Sensors, robots, and artificial intelligence have made their way into a number of areas within the industry, including pipeline inspections. Shell has begun to examine the innovative technologies that could shift the inspection paradigm.
Digitalization is the future, and in many cases, the present, of oil and gas operations. Sensors, robots, and other devices have made their way into a number of areas within the industry, and while these things are far from new, their increased availability and affordability make them more viable options for companies looking to innovate.
Subsea pipeline inspection is ripe for faster robots and artificial intelligence to make their mark.
“Computer power has never been cheaper, and today we’re on the cusp of an artificial intelligence and robotics revolution,’ said Calum Shand, a senior operations surveyor at Shell.
Speaking during the 2019 Offshore Europe conference, Shand presented a paper (SPE 195755) he wrote outlining the work Shell undertook in developing a new pipeline inspection work flow centered on so-called “Fast ROVs” (remotely operated vessels) and enhanced optical survey sensors.
Traditionally, Shell has employed what Shand called a “simple work flow” for its annual pipeline inspections (APIs) where it uses two contractors on a single campaign to complete separate, but related, surveys.

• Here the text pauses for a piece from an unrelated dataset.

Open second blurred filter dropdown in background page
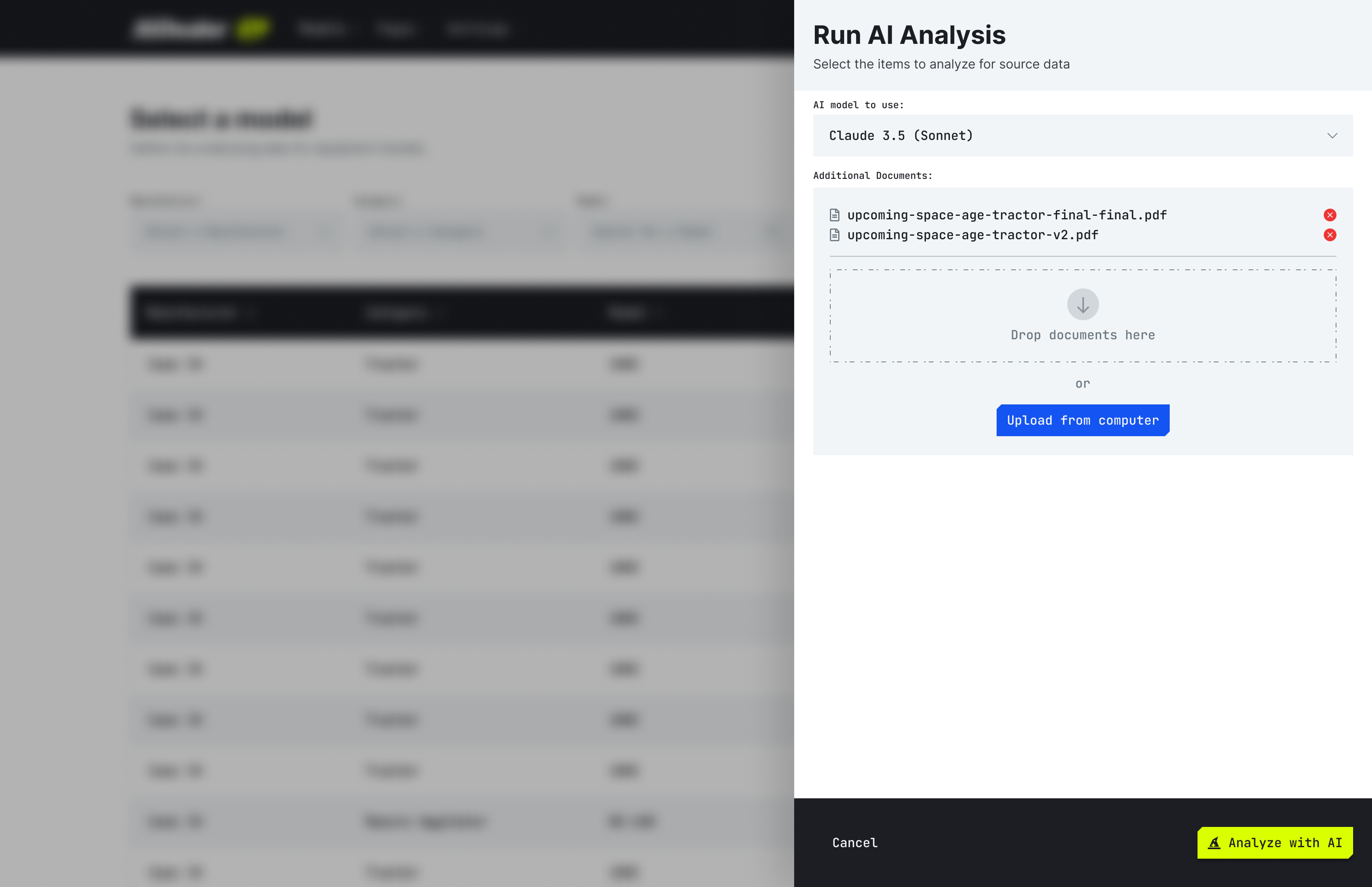Image resolution: width=1372 pixels, height=887 pixels. click(459, 232)
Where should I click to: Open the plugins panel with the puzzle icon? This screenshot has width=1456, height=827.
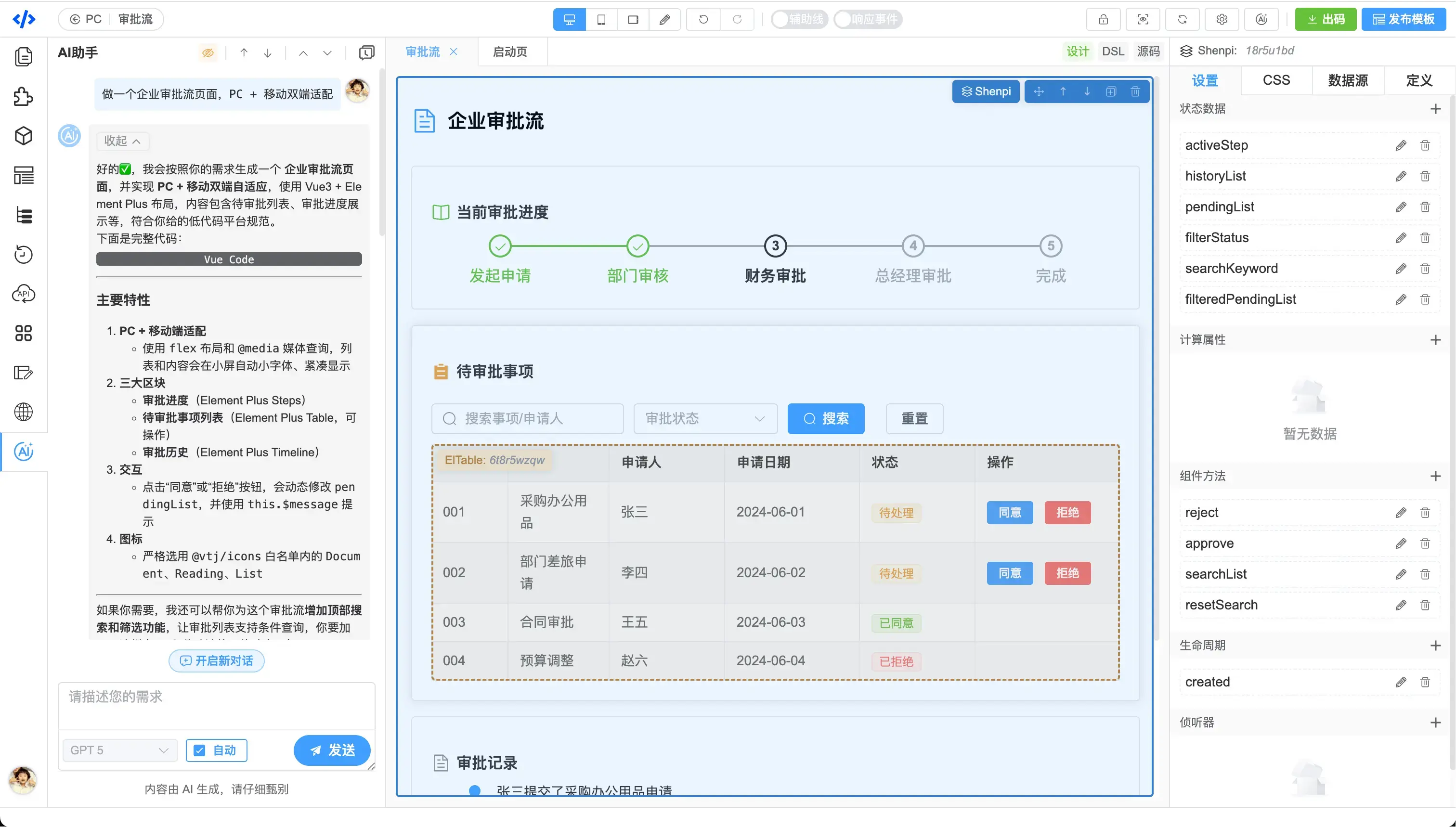[x=24, y=97]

The first contractor employed a DP1-class geophysical survey vessel with a towed side-scan sonar (SSS) sensor for acoustic, open-water pipeline inspections. Shell processes the sonar data, interprets it, and identifies around 40 to 50 of the most concerning anomalies. After that, another contractor executes a spot dive campaign with 500-m general visual inspection surveys using a DP2-class vessel and a work-class ROV.
Shand said that, while the process has worked for Shell for years, it is not without its faults.
“It’s a time-consuming process, and all you’re really left with is some video footage that can hopefully go into your database,” he said. “What can be frustrating is that you’ve identified an anomaly in your sonar image, and you dive a work-class ROV, and you find it’s just a benign object like a piece of fishing net. Occasionally, that can be inefficient.”
In 2017, Shell started looking at new technologies available in the marketplace. Commercial AUVs (autonomous underwater vehicles) have been fairly successful for industry over the past couple of decades, but they are not a foolproof option. Shand wrote in his paper that AUVs typically stay “acoustically tethered” to their host ship, and their batteries require regular changing. Work-class ROVs offer what he called an “extremely versatile platform” for accommodating larger sensors, such as pipe trackers, that cannot be mounted on AUVs. However, their cumbersome shape limits their maximum operational flying speed at 2 knots when inspecting open-water corridors, and they can suffer dynamically in strong tidal regimes.
Fast ROVs, or ROVs with high-power thruster capacity and hydrodynamic form, can perform pipeline inspections at speeds of up to 4 knots and acoustic surveys at speeds of up to 6 knots. The vehicles can be launched in sea states of up to 4.5 m, which classifies as “very rough” waters on the Douglas Sea Scale; this, Shand said, allows them to operate in early spring or later in the fall months, which can be critical for difficult North Sea waters.
Ultimately, Shell went with an ROV-based solution that would require just one campaign to capture all of the data it had previously captured in two campaigns. In January 2018, Shell UK contracted with DeepOcean for its Fast Digital Imaging Service and began a 45-day survey campaign starting that September, outside of the traditional April–August survey window. For that survey, the FastROV was fitted with an SSS sensor among other things, which Shand said proved invaluable for providing an ad hoc survey in the middle of the campaign.
“The SSS allows us to break down the API. We can go off and do ad hoc jobs. We broke off and did some debris surveys. It’s a very versatile package,” he said.
The new work flow saved around £800,000 compared to the old work flow, and with vessel exposure hours falling by 50%, Shell saw a significant drop in CO2 emissions. Over time, Shand said Shell expects to be able to monitor unexpected changes in pipeline networks and their neighboring seabed conditions. Three-dimensional datasets can also allow users to better understand how pipelines and their associated structures relate to the seabed, which could help in emergency situations.
Shand said he expects automation robotics to become more prolific in pipeline inspections, but that growth will require more available marine bandwidth. Generating datasets from inspections still requires some amount of manual processing, and improvements in cloud computing should help limit the need for offshore personnel.
As 5G networks start up, there may be a step change in a company’s ability to push data around. This should allow them to leverage the intelligent cloud not just for data storage, but for data processing, which could put companies in a position to perform real-time inspection work within the next decade.
Real-time inspections, Shand said, may potentially open the door for an ideal scenario of predictive analytics entering the pipeline space.
“You think about the utopia of having 1-minute acquisition times leading to 1-minute processing times. Right now, we’re a long way from that. In an ideal world, we will move to a space where we can start predicting what’s going to happen. At the moment, we tend to react to events and monitor them, but if we have more data, and a greater ability to do things in real time, then we can move into this predictive analytic space,” he said.
Shand cited CathX laser and imaging systems as systems that, with further research and development, could provide real-time feature detection and object classification. CathX laser profiles can be spatially co-registered with navigation and image data sets to enhance machine learning routines whose development is based on underlying training datasets.